For the orange sauce, or bigarade sauce, we will need oranges (juice and zest). You’ll also need butter, honey, red wine vinegar, beef bone broth, salt and pepper – it is incredibly simple. The reason it’s called a bigarade sauce is because traditionally, the sauce was made with bigarade oranges. Bigarade oranges are characteristically bitter and sour. They’re great for marmalade or essential oils, but I’m just using standard oranges here picked from my garden! The number of oranges you’ll need will depend on how much juice you get out of them. But you’ll need 150ml of fresh orange juice for this duck à l’orange recipe. This could be anywhere from 1-3 oranges. You’ll need some extra for some orange segments too, for a burst of freshness, and to make this dish extra elegant and gorgeous!

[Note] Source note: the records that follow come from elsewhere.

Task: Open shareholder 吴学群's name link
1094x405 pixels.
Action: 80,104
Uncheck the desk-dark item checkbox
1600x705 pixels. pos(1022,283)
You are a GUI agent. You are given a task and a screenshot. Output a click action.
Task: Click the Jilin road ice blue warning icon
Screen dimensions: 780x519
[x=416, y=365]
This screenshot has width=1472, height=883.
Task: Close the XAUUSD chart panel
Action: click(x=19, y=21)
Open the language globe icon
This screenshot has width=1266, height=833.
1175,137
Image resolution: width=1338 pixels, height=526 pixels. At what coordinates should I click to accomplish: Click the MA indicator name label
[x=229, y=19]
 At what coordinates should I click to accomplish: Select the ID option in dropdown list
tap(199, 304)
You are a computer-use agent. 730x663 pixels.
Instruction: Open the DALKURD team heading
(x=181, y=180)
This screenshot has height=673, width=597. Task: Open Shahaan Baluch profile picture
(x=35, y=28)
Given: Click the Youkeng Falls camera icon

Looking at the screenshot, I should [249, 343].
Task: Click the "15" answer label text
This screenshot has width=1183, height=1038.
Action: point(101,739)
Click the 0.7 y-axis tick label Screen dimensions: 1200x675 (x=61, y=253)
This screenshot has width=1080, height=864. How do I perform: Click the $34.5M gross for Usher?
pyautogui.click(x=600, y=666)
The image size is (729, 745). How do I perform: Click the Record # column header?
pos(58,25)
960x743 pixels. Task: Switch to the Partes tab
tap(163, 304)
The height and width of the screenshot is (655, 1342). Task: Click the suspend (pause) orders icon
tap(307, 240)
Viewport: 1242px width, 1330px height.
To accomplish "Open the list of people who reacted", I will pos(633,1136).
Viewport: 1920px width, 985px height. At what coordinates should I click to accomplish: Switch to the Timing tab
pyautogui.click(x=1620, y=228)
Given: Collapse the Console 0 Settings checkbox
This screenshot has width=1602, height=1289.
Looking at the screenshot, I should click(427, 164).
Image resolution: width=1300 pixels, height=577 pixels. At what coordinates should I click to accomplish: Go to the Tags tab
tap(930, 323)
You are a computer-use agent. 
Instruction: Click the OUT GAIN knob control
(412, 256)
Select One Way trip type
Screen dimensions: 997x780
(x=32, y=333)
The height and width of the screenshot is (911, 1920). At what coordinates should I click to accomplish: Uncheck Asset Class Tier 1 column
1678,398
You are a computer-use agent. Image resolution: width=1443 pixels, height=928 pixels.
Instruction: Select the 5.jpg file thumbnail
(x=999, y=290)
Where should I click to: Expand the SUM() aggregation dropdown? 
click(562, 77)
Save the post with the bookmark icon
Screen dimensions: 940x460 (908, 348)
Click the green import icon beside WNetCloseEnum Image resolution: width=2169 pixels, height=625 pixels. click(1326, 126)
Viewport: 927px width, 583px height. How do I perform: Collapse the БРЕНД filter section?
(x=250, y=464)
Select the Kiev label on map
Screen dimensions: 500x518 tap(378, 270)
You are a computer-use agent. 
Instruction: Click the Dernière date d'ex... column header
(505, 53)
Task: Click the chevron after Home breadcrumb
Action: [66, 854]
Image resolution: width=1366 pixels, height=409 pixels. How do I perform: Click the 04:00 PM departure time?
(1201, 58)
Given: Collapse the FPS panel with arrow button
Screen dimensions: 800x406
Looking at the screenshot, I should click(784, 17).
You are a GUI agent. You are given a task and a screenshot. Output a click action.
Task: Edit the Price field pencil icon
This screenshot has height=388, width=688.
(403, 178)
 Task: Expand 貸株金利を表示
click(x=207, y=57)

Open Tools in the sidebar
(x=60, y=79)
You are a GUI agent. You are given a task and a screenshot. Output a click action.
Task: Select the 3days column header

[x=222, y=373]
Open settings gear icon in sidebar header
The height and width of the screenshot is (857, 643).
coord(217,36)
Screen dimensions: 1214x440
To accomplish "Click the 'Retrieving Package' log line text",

How to Make this Duck à l’orange Recipe

There are really two parts to making duck à l’orange. The first part is roasting the duck to crispy-skin perfection! The second part is making the luxurious, velvety orange sauce to drizzle over the duck. Ideally, you want to pat the skin of the duck dry, sprinkle it with salt, and let it sit uncovered in the fridge overnight. This helps draw out the moisture out of the skin, and makes it crispier! This is the same principle as salting pork belly and letting it sit overnight to achieve perfect crackling! But this duck à l’orange  recipe still works fine if you skip the overnight salting.

After patting the duck dry, I like to score the skin and the fat underneath. Be careful not to score the flesh! This helps the fat render out, and this is what promotes that crispy, golden, crunchy skin! Sprinkle with salt and pepper – oil isn’t necessary! The duck has so much natural fat that will render out and crisp up the skin, especially since we have scored the skin and fat! Then, roast the duck at 150°C for about 60 minutes. Then turn the temperature up to 220°C for 20-25 minutes to get that perfect crispy skin! This should give you a slightly pink blushing centre in the duck breast. If you like your duck more rare, or more well-done, adjust your cooking time accordingly. If in doubt, use a meat thermometer!

Once the duck is roasted, let it rest, loosely covered with foil. This helps it stay juicy and succulent by allowing the muscle fibres to relax. While it’s resting, making your orange sauce! Remove the shallots, orange, and bay leaves from the duck cavity and roughly chop. Brown some butter in a pan, then add the honey and stir until you have a foamy, thick caramel-like consistency (be careful to not let it burn). This is our gastrique (but instead of sugar, we use honey).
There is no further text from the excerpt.